- Try it
Restate the entries below exactly. Images are not part of the copy.

- Source data
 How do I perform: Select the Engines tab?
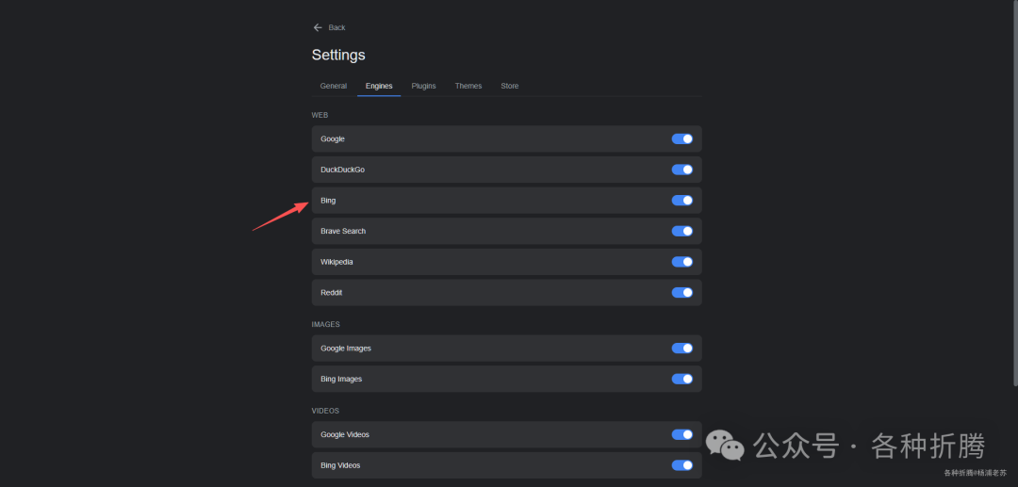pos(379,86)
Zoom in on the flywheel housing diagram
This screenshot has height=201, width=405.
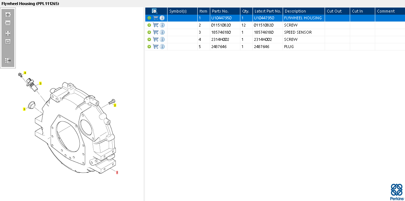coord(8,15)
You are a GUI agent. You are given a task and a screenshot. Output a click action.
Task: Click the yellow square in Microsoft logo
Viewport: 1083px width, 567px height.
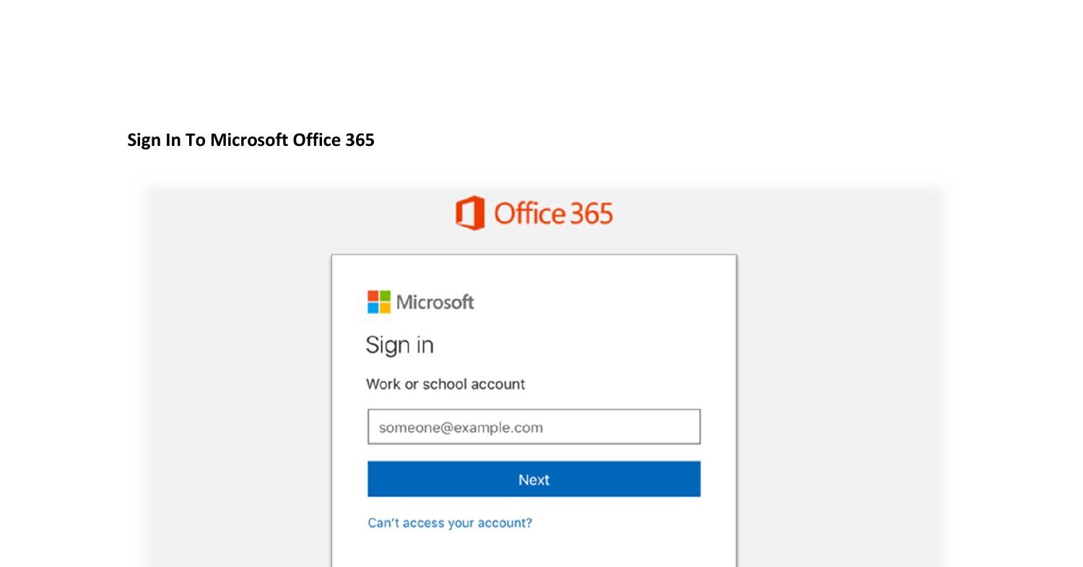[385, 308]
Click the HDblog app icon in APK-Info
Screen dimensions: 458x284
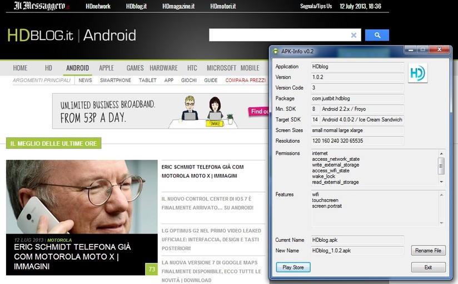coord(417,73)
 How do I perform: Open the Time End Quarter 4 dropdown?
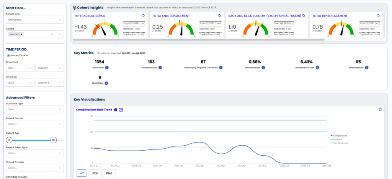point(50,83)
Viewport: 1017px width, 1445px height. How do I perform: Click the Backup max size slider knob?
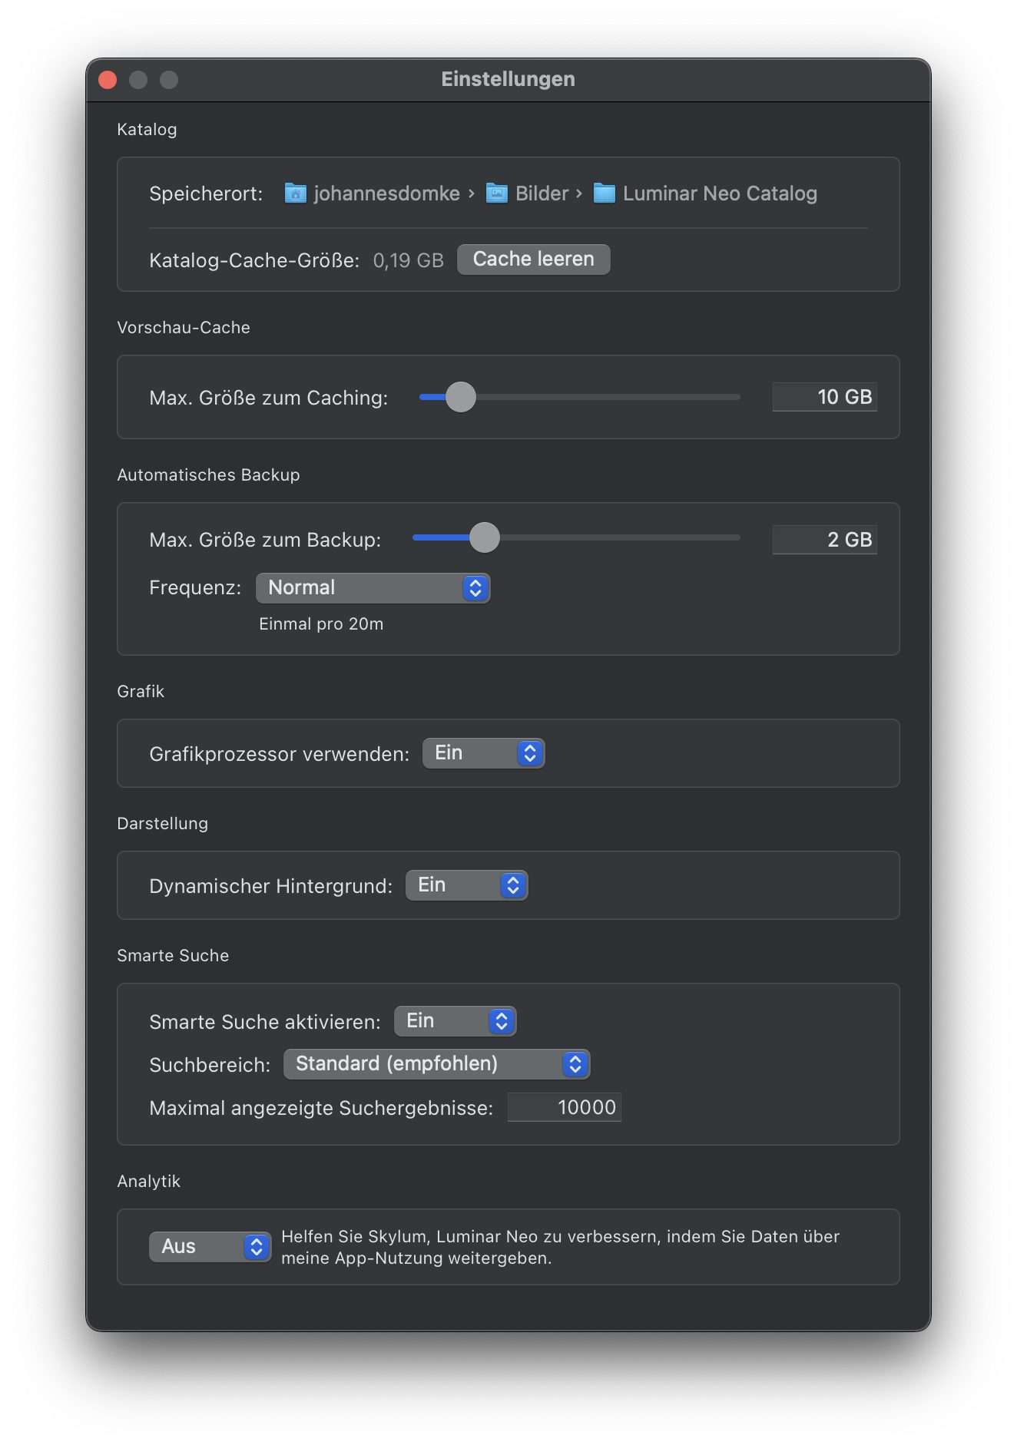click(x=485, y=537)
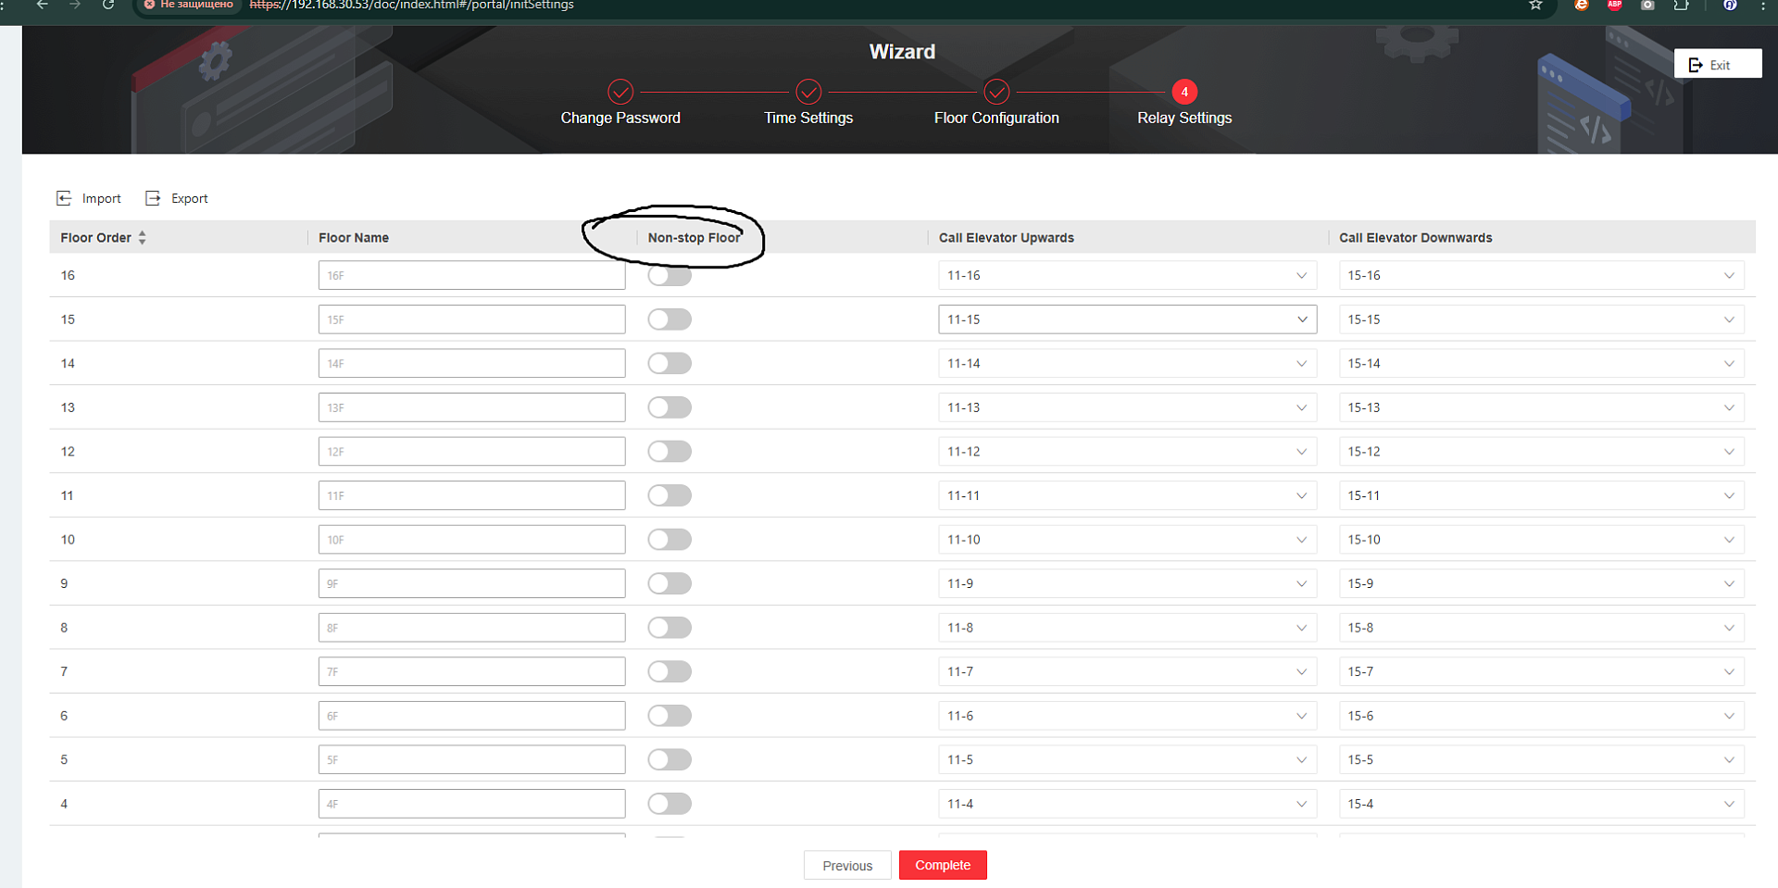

- Answer to this exercise
 How do I perform: Select the Engines tab?
pos(379,86)
Zoom in on the flywheel housing diagram
This screenshot has height=201, width=405.
coord(8,15)
You are a GUI agent. You are given a task and a screenshot. Output a click action.
Task: Click the yellow square in Microsoft logo
Viewport: 1083px width, 567px height.
[385, 308]
Click the HDblog app icon in APK-Info
Screen dimensions: 458x284
coord(417,73)
 How do I perform: Open the Time End Quarter 4 dropdown?
point(50,83)
Viewport: 1017px width, 1445px height. How do I perform: Click the Backup max size slider knob?
click(x=485, y=537)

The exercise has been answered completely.